Polypoidal choroidal vasculopathy in exudative and haemorrhagic pigment epithelial detachments

Aims-To determine the prevalence of polypoidal choroidopathy in consecutive patients presenting with large haemorrhagic and exudative neurosensory retinal and retinal pigment epithelial detachments (PEDs) of over 2 mm in diameter in the absence of drusen. Methods-40 patients were identified over a 5 month period of which 29 had haemorrhagic detachments, and 11 had purely exudative detachments. All had indocyanine green (ICG) angiography, and the presence was sought of large blood vessels in the choroid associated with localised dilated terminals that filled slowly and leaked ICG. Results-In 34 cases (85%) there was an appearance consistent with previous descriptions of idiopathic polypoidal choroidal vasculopathy. Of the six without polypoidal lesions the disorder was attributed to choroidal neovascularisation in four, chorioretinitis in one, and a fibrovascular FED in one.
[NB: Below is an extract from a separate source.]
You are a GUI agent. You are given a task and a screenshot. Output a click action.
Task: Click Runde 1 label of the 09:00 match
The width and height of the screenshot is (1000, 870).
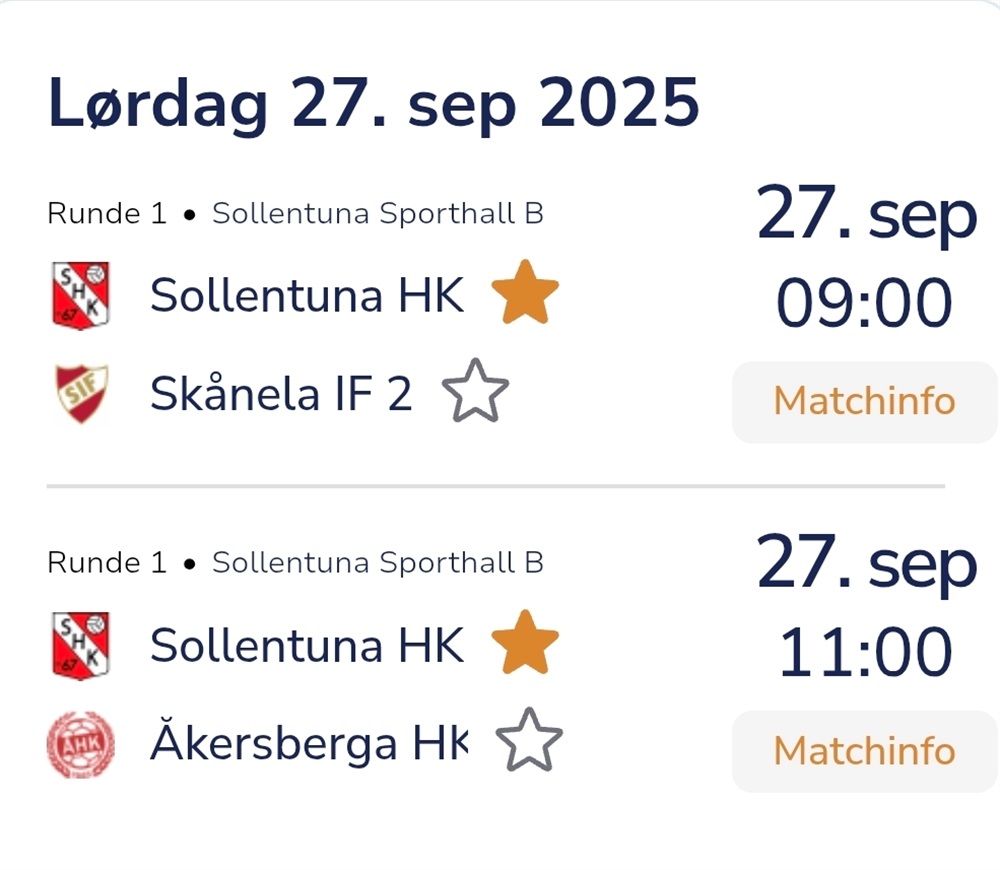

Of those with polypoidal lesions 20 (65%) were female, the mean age was 65.4 years (range 44-88), and 25 (74%) were white, seven (20%) black, and two (6%) east Asian. Eight had a history of hypertension. Visual acuity varied from 6/6 to counting fingers in the involved eye (mean 6/24). Bilateral polypoidal choroidal lesions were demonstrated in 16 patients (47%). The predominant location for these lesions was the macular region in 23 patients (68%). Polypoidal vasculopathy was found in 16 patients (47%) who had a previous diagnosis of age related macular disease (AMD). No patients had evidence of intraocular inflammation. Conclusions-In a largely white patient population a high proportion of patients with haemorrhagic and exudative PEDs has evidence of polypoidal lesions on ICG angiography.